そして、前掲甲第三号証によれば、引用例には、沃化銀層から成るイオン導体5について、前記説明に引き続いて、
(イ)「従つてほぼ完全な脱色が行われ単に黄色がかつた沃化銀面が観察される。」(引用例公報第三頁右上欄第一一行ないし第一三行)、(ロ)「電気発色層6は層3の脱色の進行につれてこの場合確かに青色に発色する、但しこの変化は観察者には認められない」(同欄第一三行ないし第一五行)、(ハ)「その理由は脱色透明な三酸化タングステン層3を通しては単に黄色がかつた沃化銀層5しか認められないからである。」(同欄第一五行ないし第一八行)と記載されていることが認められる。右(イ)及び(ハ)の記載事項は、青色に発色している層3の脱色が進行して最終的には無色となると層3の裏面に位置する黄色の沃化銀層5が見え、さらに、層3の脱色と同時に電気発色層6が青色に発色するが、その色変化は沃化銀層5の黄色に阻まれて見ることができないことを説明するものであり、このことは、取りも直さず、引用例記載の発明が黄色の着色固体である沃化銀層5をイオン導体として用いる場合を含むことを意味するものであり、右沃化銀層は、発色時に発色体の部分的な着色表示に対し背景体としてコントラストを与え得る程度の着色状態を示しているというべきである。
この点に関し、原告は、引用例記載の発明における沃化銀層5は、その厚さからみて「薄い半透明状態」であり、「よく注意して見なければ色を認識できない程度に色を帯びている状態」であるから、このような着色状態は、電気発色層の発色時に発色体の部分的な着色表示に対し、背景体としてコントラストを与える程度のものである本願発明における「着色」ではない旨主張する。
前掲甲第三号証によれば、引用例には、イオン電導性沃化銀層5の厚さについて、「約五μ」(引用例公報第二頁右下欄第七行)、「この層の厚さはそれほど薄くなくてもよく五〇μまでになつてもよい」(同欄第九行、第一〇行)と記載されているが、右沃化銀層5が「薄い半透明状態」であるとか、「よく注意して見なければ色を認識できない程度に色を帯びている状態」であるとの説明は存しないことが認められ、また、ほかに右のような厚さの沃化銀層が原告主張のような状態にあることを認めるに足りる証拠は存しない。

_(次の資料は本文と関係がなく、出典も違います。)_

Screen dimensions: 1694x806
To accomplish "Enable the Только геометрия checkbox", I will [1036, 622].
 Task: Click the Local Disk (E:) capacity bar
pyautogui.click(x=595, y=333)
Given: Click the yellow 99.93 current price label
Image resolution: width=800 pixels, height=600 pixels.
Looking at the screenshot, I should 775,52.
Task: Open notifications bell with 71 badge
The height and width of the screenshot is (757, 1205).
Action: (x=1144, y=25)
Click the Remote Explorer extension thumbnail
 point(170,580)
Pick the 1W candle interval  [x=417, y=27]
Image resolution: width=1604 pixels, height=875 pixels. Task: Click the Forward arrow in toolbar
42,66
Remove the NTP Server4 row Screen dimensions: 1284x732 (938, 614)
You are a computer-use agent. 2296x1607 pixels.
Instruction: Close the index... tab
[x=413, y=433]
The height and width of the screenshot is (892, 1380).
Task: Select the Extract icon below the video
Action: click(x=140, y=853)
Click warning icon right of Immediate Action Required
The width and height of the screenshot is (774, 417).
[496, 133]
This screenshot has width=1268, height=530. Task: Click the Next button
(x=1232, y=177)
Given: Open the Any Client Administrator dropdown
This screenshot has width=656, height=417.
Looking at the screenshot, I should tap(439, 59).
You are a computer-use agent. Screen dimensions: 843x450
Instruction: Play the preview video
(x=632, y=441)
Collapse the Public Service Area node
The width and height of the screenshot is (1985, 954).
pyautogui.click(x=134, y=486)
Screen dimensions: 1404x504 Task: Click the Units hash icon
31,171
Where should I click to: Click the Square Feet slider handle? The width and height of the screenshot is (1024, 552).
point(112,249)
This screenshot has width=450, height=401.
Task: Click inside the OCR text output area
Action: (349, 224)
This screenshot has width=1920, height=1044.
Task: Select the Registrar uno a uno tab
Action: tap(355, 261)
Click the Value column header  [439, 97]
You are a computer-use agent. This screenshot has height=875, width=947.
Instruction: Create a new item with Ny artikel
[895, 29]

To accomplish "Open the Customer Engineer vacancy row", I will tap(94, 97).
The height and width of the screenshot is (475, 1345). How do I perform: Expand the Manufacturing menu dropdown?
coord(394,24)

かえつて、引用例の前記(イ)及び(ハ)の記載は、層3に形成されている青色発色部が極性反転によつて完全に脱色した状態においては、層3の背後に位置している沃化銀層5の黄色状態のみ観察され、それまで青色発色部によつて存在を確認できた層3はその存在が観察できない程の透明体となり、また、層3の脱色と同時に沃化銀層5の裏面に位置している電気発色層6が青色に発色しても、その青色発色状態は黄色の沃化銀層5に阻まれて観察者からは見ることができない程度に沃化銀層5の着色状態が明確であることを説明しており、これをもつて原告主張のような「薄い半透明状態」であるとか、「よく注意して見なければ色を認識できない程度に色を帯びている状態」とは到底理解できない。
したがつて、「引用例記載の発明における「イオン導体」は着色固体を用いるものを含むものであり、この点をもつて、両者を別異の発明とすることができない」とした審決の認定、判断は正当であつて、本願発明は引用例記載の発明と同一のものというべきであるから、審決に原告主張の違法は存しない。
三 よつて、審決の違法を理由にその取消しを求める原告の本訴請求は失当として棄却する。
〔編注〕本願発明の要旨は左のとおりである。
第一電極・’その第一電極と接触している感金属化合物・’その感金属化合物と接触している白色又は着色固体の高速イオン導体・’及び高速イオン導体と接触している第二電極・’からなり、高速イオン導体における高速イオンは感金属化合物中に溶解して色を変える金属がイオン化したものであり、かつ第二電極は高速イオン導体の金属イオンと同じイオンを供給し得るものである、ことを特徴とする電気化学的発色装置。